Most children who receive prompt treatment recover fully. The body does eventually clear the alcohol on its own, but medical support prevents the dangerous complications, especially the blood sugar crash, that can cause lasting harm while the body catches up. Hospital stays for alcohol ingestion in young children are typically short, often just long enough to confirm blood sugar has stabilized and the child is fully alert.

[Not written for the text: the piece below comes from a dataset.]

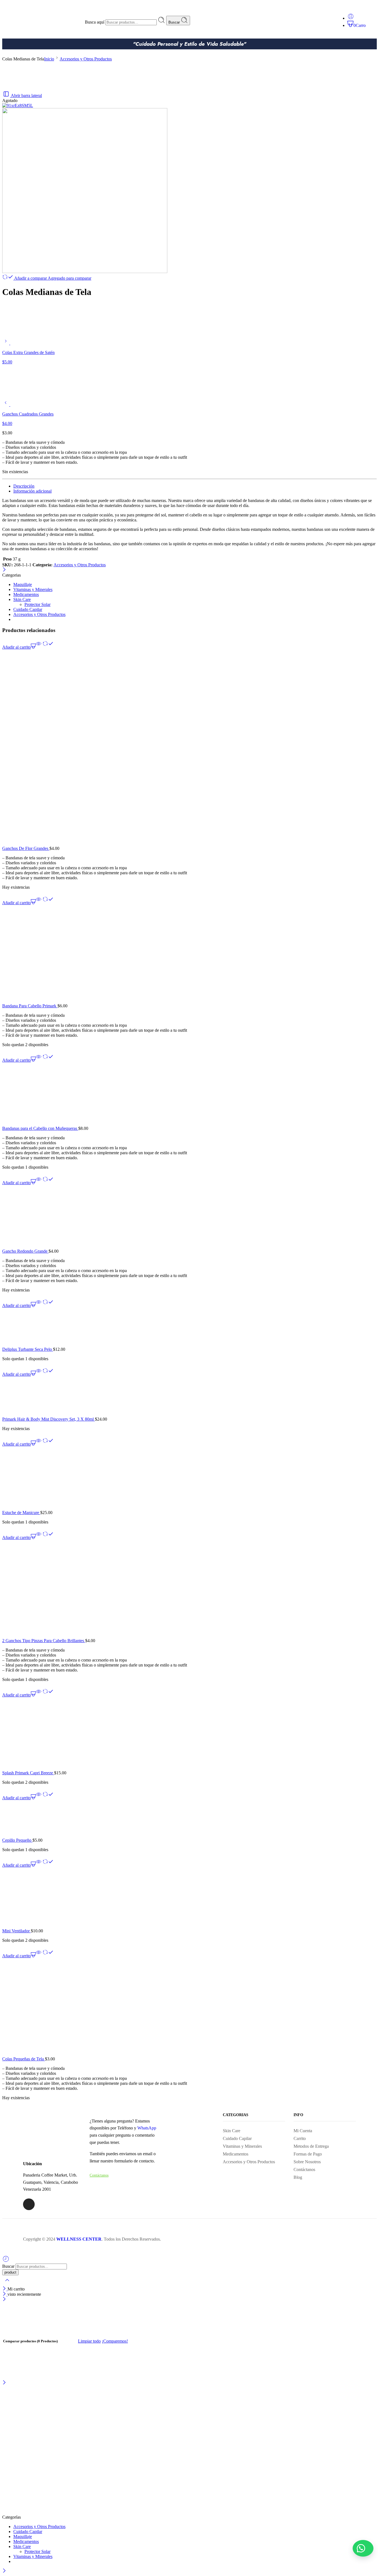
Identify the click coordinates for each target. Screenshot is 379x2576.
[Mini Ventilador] (189, 1898)
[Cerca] (4, 570)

Accidental Ingestion in Toddlers
The most common scenario involving very young children is accidental ingestion. Toddlers are naturally curious, and an unattended drink at a party, a bottle left within reach, or a household product containing alcohol can all lead to exposure. Sweet-tasting alcoholic beverages like cocktails, hard lemonade, or flavored liqueurs are particularly risky because a child may drink more before the taste deters them.
To reduce risk, keep all alcoholic drinks out of reach at gatherings and clean up promptly. Store cooking extracts, mouthwash, and hand sanitizer where young children can’t access them. It’s worth remembering that hand sanitizer is typically 60-70% alcohol, and even a small amount swallowed by a toddler can cause intoxication.
Older Children and Teenagers
For school-age children and teens, the concern shifts from accidental ingestion to experimentation. About 24% of eighth graders in the U.S. report having tried alcohol, and binge drinking is the pattern most likely to cause acute harm. A teenager who drinks several shots in a short period faces the same alcohol poisoning risks as anyone else, compounded by lower body weight and no tolerance.
Beyond the immediate poisoning risk, alcohol affects the developing brain. The brain continues maturing into the mid-20s, and adolescent alcohol use is associated with changes in memory, learning capacity, and impulse control that can persist into adulthood. Teens who begin drinking before age 15 are significantly more likely to develop alcohol dependence later in life compared to those who start at 21 or older.
If your teenager has been drinking and you’re unsure whether they need medical attention, the same warning signs apply: inability to stay awake, slow or irregular breathing, repeated vomiting, confusion, or pale skin. Don’t assume they’ll “sleep it off” safely. Alcohol levels can continue rising after someone stops drinking as the stomach absorbs what’s already there, meaning symptoms can worsen even after the last drink.